» INSTRUCTIONS FOR THE TASK
Print the records word for word, everything from the start of the records down to the line that contains "pos(1338,469)", both ends included.

» GIVEN RECORDS

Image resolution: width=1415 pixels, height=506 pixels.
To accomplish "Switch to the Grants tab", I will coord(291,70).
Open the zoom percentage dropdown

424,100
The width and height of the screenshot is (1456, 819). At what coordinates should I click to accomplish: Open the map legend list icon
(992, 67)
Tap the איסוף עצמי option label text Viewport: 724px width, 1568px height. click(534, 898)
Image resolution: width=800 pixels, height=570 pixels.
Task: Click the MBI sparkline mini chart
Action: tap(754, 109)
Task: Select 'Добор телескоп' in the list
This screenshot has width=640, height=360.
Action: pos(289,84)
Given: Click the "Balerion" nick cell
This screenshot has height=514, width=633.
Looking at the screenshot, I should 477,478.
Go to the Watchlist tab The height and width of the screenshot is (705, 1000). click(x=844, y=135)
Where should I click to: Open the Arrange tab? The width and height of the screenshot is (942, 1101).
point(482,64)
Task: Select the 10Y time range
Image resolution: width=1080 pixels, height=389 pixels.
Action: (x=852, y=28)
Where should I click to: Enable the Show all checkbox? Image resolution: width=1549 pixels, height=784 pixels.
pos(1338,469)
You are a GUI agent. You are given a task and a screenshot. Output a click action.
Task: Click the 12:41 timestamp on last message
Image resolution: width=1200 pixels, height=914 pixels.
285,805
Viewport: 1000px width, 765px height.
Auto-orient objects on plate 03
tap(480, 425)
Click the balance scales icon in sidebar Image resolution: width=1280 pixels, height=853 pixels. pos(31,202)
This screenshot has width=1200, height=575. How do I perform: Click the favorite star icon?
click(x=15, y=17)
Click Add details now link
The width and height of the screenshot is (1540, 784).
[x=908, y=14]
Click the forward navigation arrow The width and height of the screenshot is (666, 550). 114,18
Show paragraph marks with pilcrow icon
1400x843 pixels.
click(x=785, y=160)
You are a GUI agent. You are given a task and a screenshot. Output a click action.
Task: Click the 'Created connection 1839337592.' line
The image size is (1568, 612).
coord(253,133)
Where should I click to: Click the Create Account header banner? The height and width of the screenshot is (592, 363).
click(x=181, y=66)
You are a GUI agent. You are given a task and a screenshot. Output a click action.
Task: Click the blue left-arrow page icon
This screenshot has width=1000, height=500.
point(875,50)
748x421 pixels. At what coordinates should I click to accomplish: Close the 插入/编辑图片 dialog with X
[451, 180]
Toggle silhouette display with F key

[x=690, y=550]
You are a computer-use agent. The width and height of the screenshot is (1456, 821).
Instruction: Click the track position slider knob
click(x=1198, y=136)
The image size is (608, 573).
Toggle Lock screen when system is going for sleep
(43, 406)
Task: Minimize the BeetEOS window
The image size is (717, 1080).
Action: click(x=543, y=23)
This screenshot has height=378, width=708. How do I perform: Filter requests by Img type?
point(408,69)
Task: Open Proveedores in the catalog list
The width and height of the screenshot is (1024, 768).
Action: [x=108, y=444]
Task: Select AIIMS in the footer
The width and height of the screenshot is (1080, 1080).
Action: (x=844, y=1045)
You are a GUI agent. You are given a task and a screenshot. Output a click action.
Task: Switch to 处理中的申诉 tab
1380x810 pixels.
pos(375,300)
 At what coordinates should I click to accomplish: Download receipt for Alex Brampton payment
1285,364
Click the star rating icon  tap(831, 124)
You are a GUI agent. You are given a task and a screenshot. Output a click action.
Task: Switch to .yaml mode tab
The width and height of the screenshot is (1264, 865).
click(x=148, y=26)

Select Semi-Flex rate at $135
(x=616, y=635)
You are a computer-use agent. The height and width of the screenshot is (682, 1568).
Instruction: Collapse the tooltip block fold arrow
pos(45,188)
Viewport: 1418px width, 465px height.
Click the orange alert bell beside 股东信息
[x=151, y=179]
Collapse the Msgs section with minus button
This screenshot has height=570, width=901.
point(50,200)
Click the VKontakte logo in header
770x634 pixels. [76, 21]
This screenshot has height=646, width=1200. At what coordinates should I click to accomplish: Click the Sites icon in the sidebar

» EXERCISE OUTPUT
Image resolution: width=1415 pixels, height=506 pixels.
To accomplish "Switch to the Grants tab", I will coord(291,70).
Open the zoom percentage dropdown

424,100
The width and height of the screenshot is (1456, 819). At what coordinates should I click to accomplish: Open the map legend list icon
(992, 67)
Tap the איסוף עצמי option label text Viewport: 724px width, 1568px height. click(534, 898)
Image resolution: width=800 pixels, height=570 pixels.
Task: Click the MBI sparkline mini chart
Action: tap(754, 109)
Task: Select 'Добор телескоп' in the list
This screenshot has width=640, height=360.
Action: pos(289,84)
Given: Click the "Balerion" nick cell
This screenshot has height=514, width=633.
Looking at the screenshot, I should 477,478.
Go to the Watchlist tab The height and width of the screenshot is (705, 1000). click(x=844, y=135)
Where should I click to: Open the Arrange tab? The width and height of the screenshot is (942, 1101).
point(482,64)
Task: Select the 10Y time range
Image resolution: width=1080 pixels, height=389 pixels.
Action: (x=852, y=28)
Where should I click to: Enable the Show all checkbox? Image resolution: width=1549 pixels, height=784 pixels.
pos(1338,469)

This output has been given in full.